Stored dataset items
--*--

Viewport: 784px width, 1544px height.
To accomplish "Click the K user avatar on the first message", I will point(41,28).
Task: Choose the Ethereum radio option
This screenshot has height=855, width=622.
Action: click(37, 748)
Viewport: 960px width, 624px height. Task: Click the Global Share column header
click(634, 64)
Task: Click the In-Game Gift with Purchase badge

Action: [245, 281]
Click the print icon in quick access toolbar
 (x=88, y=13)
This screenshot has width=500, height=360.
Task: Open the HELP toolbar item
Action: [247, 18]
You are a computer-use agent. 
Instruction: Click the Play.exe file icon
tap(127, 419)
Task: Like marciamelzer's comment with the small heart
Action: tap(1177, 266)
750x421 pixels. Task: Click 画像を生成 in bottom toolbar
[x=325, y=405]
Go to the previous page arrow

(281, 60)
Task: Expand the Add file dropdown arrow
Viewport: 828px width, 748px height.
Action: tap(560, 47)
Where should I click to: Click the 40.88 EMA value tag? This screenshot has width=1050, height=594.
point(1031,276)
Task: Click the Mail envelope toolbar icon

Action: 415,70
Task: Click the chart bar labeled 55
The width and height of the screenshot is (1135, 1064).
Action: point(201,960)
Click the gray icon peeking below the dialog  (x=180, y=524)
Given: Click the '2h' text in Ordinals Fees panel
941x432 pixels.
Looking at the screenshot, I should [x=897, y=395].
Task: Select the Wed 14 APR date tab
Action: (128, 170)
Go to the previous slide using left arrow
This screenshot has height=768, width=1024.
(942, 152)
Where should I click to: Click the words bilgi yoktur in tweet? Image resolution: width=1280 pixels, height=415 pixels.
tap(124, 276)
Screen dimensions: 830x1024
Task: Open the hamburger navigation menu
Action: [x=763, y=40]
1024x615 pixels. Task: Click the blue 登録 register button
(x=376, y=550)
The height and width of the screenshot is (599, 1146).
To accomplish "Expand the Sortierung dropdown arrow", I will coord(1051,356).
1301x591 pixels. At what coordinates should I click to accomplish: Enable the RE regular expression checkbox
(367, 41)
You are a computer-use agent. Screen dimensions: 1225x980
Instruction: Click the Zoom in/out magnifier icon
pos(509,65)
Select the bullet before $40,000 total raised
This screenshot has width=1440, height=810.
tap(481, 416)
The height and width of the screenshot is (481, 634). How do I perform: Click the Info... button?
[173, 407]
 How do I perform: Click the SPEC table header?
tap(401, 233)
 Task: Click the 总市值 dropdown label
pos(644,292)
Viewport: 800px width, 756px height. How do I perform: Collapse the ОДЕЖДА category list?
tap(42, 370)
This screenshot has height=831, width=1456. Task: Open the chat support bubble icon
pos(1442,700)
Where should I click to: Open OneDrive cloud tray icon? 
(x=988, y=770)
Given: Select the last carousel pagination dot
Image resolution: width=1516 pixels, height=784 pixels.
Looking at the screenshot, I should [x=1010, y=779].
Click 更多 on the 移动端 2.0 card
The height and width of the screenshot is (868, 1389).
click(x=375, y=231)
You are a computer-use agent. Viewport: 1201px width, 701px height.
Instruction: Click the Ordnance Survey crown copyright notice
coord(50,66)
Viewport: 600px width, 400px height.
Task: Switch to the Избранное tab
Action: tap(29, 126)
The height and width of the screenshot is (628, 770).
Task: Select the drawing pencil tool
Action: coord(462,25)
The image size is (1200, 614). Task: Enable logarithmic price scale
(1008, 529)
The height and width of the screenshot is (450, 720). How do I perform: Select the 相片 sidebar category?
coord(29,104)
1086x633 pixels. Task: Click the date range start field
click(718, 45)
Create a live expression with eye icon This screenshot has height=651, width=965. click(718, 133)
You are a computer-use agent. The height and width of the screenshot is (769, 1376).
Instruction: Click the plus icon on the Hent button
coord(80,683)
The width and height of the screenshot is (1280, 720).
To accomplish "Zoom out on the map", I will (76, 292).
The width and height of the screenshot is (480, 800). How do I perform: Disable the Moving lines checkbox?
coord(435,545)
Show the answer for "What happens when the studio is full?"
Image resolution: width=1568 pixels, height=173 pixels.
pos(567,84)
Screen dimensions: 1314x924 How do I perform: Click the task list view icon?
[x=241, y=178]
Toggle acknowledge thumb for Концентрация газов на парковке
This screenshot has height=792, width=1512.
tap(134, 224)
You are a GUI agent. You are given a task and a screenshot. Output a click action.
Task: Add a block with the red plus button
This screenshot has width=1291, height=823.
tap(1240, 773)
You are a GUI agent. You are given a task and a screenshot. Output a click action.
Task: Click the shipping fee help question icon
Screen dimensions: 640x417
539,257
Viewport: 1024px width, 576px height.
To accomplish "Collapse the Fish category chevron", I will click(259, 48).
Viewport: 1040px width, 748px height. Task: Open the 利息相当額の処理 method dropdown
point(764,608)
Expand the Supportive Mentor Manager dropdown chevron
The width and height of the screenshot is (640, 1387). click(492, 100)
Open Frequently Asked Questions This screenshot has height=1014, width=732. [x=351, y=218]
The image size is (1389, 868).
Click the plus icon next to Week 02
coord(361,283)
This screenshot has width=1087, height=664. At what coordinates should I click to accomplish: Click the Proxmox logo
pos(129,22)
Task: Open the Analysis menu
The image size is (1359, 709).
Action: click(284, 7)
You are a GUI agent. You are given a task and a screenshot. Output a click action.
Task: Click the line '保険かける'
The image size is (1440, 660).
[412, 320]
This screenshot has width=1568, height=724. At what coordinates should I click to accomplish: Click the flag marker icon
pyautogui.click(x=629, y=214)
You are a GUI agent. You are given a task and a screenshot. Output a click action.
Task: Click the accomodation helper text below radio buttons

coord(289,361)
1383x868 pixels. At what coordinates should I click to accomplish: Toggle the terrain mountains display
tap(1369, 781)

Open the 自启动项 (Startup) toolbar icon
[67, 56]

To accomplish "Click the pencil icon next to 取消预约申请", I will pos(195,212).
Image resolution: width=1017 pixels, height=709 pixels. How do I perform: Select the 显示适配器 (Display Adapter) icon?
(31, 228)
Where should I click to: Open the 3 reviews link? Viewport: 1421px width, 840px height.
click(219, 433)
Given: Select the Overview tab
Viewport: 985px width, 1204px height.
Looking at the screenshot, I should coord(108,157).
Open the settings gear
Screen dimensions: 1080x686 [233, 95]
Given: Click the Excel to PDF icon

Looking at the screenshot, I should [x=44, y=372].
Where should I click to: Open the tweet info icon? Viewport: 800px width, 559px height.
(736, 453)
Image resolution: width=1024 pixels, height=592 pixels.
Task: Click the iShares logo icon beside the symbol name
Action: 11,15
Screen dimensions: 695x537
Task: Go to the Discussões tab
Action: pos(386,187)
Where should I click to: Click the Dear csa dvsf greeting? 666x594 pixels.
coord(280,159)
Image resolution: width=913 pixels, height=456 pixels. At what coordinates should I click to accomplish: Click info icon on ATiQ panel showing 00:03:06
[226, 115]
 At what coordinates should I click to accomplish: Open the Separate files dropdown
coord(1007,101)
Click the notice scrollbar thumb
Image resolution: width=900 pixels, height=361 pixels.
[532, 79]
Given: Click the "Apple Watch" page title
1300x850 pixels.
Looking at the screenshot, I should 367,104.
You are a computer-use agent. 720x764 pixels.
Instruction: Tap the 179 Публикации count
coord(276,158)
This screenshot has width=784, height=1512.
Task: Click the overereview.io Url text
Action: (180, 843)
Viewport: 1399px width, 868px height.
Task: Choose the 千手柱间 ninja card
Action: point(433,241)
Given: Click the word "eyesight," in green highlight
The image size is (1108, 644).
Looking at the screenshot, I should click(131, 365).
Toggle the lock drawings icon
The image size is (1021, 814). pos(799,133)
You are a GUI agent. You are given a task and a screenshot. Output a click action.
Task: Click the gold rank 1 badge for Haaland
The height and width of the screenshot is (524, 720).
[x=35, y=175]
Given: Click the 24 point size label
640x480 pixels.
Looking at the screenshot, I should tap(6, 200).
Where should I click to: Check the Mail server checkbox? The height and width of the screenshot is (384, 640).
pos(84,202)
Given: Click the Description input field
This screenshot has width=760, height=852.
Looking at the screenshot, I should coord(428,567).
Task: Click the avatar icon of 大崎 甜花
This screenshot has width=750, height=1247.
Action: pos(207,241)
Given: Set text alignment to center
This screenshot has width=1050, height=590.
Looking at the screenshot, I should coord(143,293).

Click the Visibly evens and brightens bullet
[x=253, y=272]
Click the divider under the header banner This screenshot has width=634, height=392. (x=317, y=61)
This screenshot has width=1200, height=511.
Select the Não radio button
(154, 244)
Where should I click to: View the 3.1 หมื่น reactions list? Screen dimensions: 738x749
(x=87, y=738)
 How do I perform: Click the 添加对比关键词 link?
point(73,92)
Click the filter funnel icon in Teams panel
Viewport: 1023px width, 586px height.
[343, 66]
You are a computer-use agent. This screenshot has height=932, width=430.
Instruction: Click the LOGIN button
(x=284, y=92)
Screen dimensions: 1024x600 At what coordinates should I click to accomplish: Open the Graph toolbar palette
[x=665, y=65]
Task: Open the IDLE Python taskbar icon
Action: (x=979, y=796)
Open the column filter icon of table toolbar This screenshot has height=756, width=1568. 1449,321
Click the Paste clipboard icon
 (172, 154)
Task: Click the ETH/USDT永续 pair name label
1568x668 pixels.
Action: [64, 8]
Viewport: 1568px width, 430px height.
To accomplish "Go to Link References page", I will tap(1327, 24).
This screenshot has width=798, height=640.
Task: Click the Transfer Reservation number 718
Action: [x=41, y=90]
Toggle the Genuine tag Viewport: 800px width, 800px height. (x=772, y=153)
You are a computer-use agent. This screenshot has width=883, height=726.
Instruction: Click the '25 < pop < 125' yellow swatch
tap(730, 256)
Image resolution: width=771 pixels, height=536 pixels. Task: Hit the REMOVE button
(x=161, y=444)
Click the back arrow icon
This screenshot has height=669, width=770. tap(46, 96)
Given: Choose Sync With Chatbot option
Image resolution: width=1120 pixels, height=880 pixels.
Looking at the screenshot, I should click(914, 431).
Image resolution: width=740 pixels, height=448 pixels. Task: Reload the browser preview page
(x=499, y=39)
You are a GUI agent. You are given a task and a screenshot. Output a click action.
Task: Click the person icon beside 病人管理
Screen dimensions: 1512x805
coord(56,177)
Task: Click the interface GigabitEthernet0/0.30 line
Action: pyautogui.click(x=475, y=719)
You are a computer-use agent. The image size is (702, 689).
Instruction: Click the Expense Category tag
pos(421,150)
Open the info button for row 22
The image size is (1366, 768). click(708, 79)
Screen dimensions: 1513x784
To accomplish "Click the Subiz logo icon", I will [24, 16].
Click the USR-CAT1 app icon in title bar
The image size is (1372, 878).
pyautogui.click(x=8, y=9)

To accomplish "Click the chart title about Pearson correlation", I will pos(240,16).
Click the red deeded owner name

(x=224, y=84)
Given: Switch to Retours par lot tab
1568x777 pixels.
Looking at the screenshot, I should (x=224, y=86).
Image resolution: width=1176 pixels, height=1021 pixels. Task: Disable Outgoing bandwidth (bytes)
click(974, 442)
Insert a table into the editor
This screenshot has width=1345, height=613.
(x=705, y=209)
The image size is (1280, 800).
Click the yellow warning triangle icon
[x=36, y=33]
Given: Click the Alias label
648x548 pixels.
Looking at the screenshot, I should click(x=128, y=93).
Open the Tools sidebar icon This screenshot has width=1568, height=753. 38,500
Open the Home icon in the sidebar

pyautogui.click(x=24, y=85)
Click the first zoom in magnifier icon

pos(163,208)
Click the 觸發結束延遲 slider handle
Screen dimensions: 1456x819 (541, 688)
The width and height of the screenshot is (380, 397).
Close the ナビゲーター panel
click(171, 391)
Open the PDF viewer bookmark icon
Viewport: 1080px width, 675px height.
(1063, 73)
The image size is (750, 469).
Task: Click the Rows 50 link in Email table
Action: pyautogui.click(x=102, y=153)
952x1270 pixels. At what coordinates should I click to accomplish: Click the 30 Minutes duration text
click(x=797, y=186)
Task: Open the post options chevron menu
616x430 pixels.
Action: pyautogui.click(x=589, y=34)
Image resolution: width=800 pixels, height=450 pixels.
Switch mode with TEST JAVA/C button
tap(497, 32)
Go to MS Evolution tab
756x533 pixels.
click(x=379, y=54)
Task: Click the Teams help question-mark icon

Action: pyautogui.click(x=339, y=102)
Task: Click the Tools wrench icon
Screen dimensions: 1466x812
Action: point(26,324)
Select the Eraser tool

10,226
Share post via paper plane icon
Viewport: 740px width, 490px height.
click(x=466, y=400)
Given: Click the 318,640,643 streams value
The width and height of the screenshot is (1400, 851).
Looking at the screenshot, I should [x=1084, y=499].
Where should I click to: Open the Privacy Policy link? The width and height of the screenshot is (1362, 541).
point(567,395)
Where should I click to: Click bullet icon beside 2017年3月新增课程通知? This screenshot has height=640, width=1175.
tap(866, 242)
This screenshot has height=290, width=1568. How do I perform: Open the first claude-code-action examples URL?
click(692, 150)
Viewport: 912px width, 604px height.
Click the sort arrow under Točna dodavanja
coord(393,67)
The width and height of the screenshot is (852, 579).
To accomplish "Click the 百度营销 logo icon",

--*--

ASSIGNED TASK →
Search the entries above for the string "thumb", and report each line where it occurs.

SOLUTION BELOW →
Toggle acknowledge thumb for Концентрация газов на парковке
Click the notice scrollbar thumb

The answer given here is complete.